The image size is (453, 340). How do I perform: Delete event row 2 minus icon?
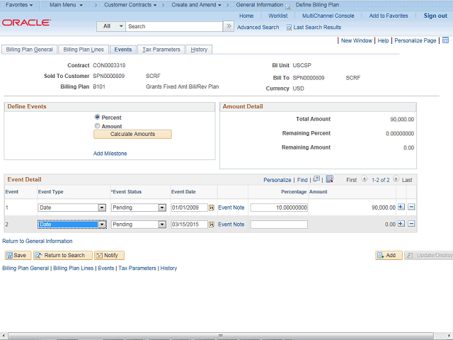click(411, 224)
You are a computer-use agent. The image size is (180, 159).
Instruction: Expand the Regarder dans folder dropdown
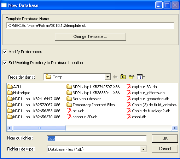[108, 77]
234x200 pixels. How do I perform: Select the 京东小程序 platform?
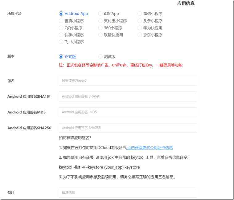[140, 35]
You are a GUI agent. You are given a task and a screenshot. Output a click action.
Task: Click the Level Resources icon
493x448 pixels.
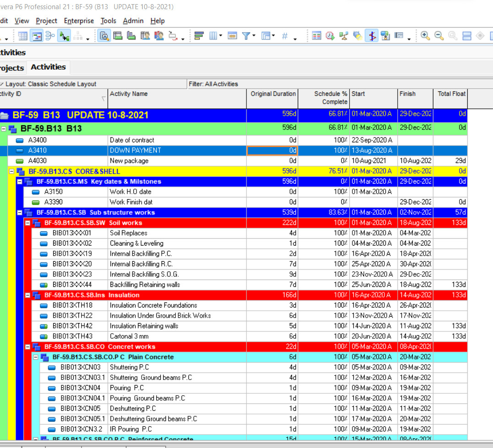(x=344, y=36)

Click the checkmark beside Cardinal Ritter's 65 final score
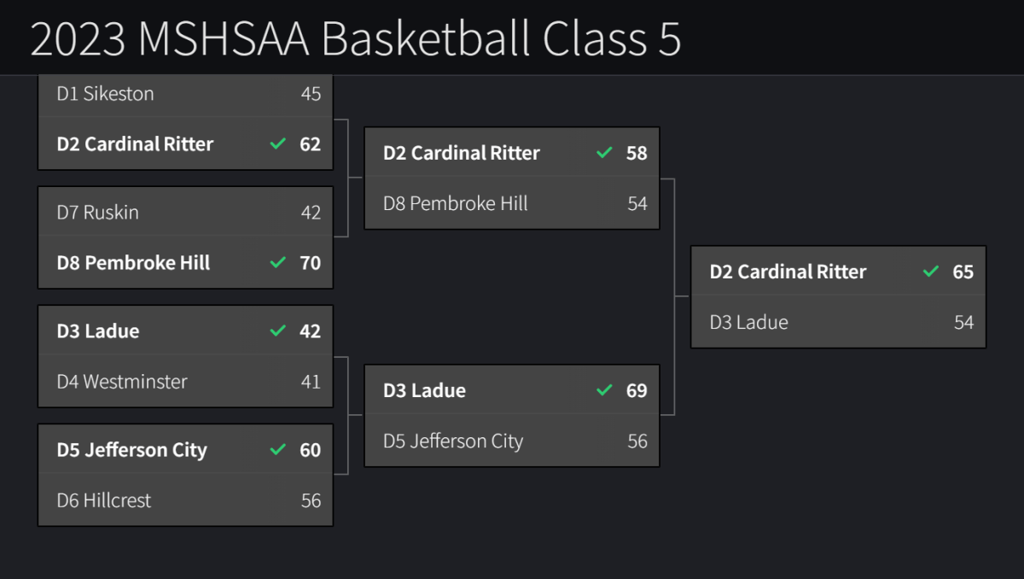point(931,272)
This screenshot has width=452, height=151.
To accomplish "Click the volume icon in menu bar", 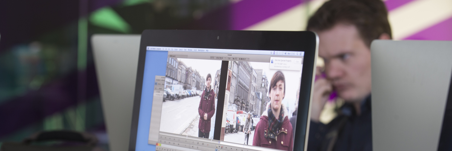I will 286,53.
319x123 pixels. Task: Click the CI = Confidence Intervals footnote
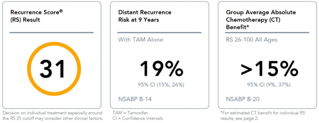tap(137, 118)

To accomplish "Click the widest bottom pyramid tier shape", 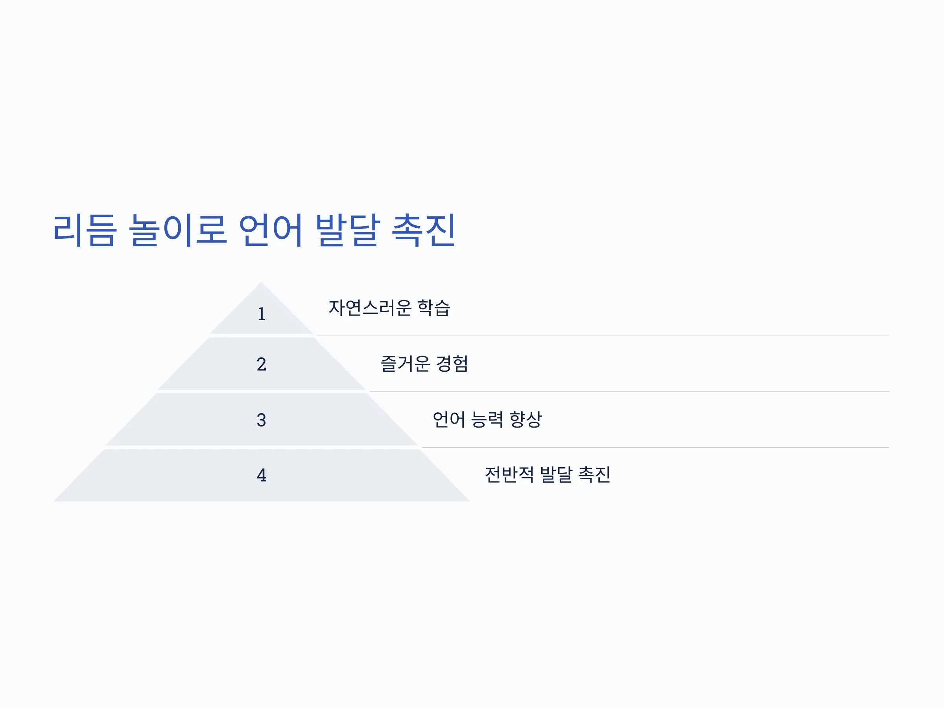I will (261, 475).
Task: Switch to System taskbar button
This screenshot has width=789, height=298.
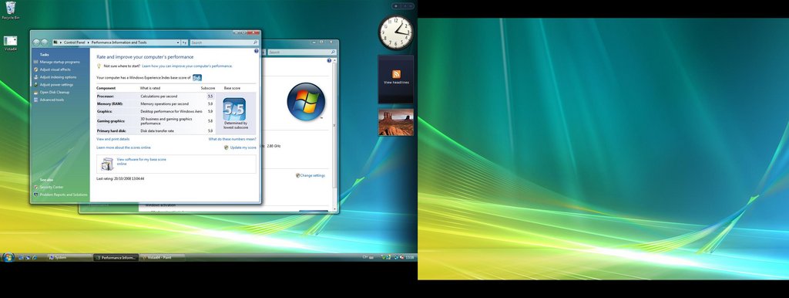Action: coord(70,258)
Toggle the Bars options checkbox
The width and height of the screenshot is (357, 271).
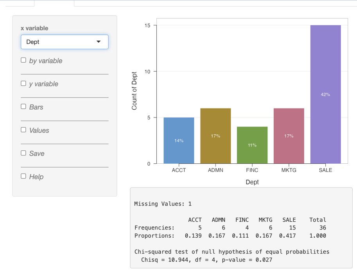click(x=23, y=107)
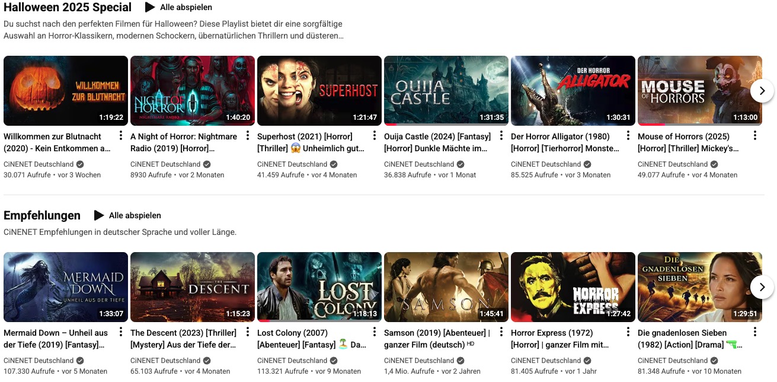Play all videos in Empfehlungen playlist
Screen dimensions: 777x382
[127, 215]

════════════════════

[What is required] Search the preceding listing for "agent", then copy every line that holds it.

[Expected answer]
You are a computer-use agent. The image size is (180, 159).
You are a GUI agent. You are given a task and a screenshot. Output a click action.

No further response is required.